**DIRECTIONS FOR THIS TASK:** Reproduce the entries exactly as they appear below.

Saved data entries
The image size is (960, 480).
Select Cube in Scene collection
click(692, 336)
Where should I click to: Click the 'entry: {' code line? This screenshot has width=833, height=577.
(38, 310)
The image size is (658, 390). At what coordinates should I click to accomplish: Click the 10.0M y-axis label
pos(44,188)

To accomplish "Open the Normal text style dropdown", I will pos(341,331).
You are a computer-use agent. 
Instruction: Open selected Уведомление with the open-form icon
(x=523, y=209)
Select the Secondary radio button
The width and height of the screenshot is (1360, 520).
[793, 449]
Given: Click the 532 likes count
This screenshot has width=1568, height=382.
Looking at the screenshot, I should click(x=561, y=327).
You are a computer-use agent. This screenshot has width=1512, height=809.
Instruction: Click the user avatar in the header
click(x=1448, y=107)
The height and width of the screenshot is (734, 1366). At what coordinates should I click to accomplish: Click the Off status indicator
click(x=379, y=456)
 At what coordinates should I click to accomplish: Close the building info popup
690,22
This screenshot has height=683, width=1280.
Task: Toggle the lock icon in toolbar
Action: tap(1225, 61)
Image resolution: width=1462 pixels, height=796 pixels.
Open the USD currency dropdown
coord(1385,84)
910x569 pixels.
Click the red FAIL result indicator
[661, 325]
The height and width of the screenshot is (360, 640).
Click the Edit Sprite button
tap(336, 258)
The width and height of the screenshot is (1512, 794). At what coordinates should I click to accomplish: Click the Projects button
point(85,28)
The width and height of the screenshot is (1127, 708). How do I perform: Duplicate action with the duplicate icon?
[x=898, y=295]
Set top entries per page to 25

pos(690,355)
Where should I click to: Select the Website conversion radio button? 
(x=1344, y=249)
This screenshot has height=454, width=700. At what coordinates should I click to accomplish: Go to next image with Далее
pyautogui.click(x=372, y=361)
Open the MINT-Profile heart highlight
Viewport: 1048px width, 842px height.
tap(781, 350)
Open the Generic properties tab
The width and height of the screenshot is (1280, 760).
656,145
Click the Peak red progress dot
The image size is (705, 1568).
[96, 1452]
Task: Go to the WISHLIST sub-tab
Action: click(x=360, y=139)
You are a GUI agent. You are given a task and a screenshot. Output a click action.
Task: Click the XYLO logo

**ANSWER BOX:**
The image size is (960, 480).
Select Cube in Scene collection
click(692, 336)
Where should I click to: Click the 'entry: {' code line? This screenshot has width=833, height=577.
(38, 310)
The image size is (658, 390). At what coordinates should I click to accomplish: Click the 10.0M y-axis label
pos(44,188)

To accomplish "Open the Normal text style dropdown", I will pos(341,331).
You are a computer-use agent. 
Instruction: Open selected Уведомление with the open-form icon
(x=523, y=209)
Select the Secondary radio button
The width and height of the screenshot is (1360, 520).
[793, 449]
Given: Click the 532 likes count
This screenshot has width=1568, height=382.
Looking at the screenshot, I should click(x=561, y=327).
You are a computer-use agent. This screenshot has width=1512, height=809.
Instruction: Click the user avatar in the header
click(x=1448, y=107)
The height and width of the screenshot is (734, 1366). At what coordinates should I click to accomplish: Click the Off status indicator
click(x=379, y=456)
 At what coordinates should I click to accomplish: Close the building info popup
690,22
This screenshot has height=683, width=1280.
Task: Toggle the lock icon in toolbar
Action: tap(1225, 61)
Image resolution: width=1462 pixels, height=796 pixels.
Open the USD currency dropdown
coord(1385,84)
910x569 pixels.
Click the red FAIL result indicator
[661, 325]
The height and width of the screenshot is (360, 640).
Click the Edit Sprite button
tap(336, 258)
The width and height of the screenshot is (1512, 794). At what coordinates should I click to accomplish: Click the Projects button
point(85,28)
The width and height of the screenshot is (1127, 708). How do I perform: Duplicate action with the duplicate icon?
[x=898, y=295]
Set top entries per page to 25

pos(690,355)
Where should I click to: Select the Website conversion radio button? 
(x=1344, y=249)
This screenshot has height=454, width=700. At what coordinates should I click to accomplish: Go to next image with Далее
pyautogui.click(x=372, y=361)
Open the MINT-Profile heart highlight
Viewport: 1048px width, 842px height.
tap(781, 350)
Open the Generic properties tab
The width and height of the screenshot is (1280, 760).
656,145
Click the Peak red progress dot
The image size is (705, 1568).
[96, 1452]
Task: Go to the WISHLIST sub-tab
Action: click(x=360, y=139)
You are a GUI agent. You are given a task and a screenshot. Output a click action.
Task: Click the XYLO logo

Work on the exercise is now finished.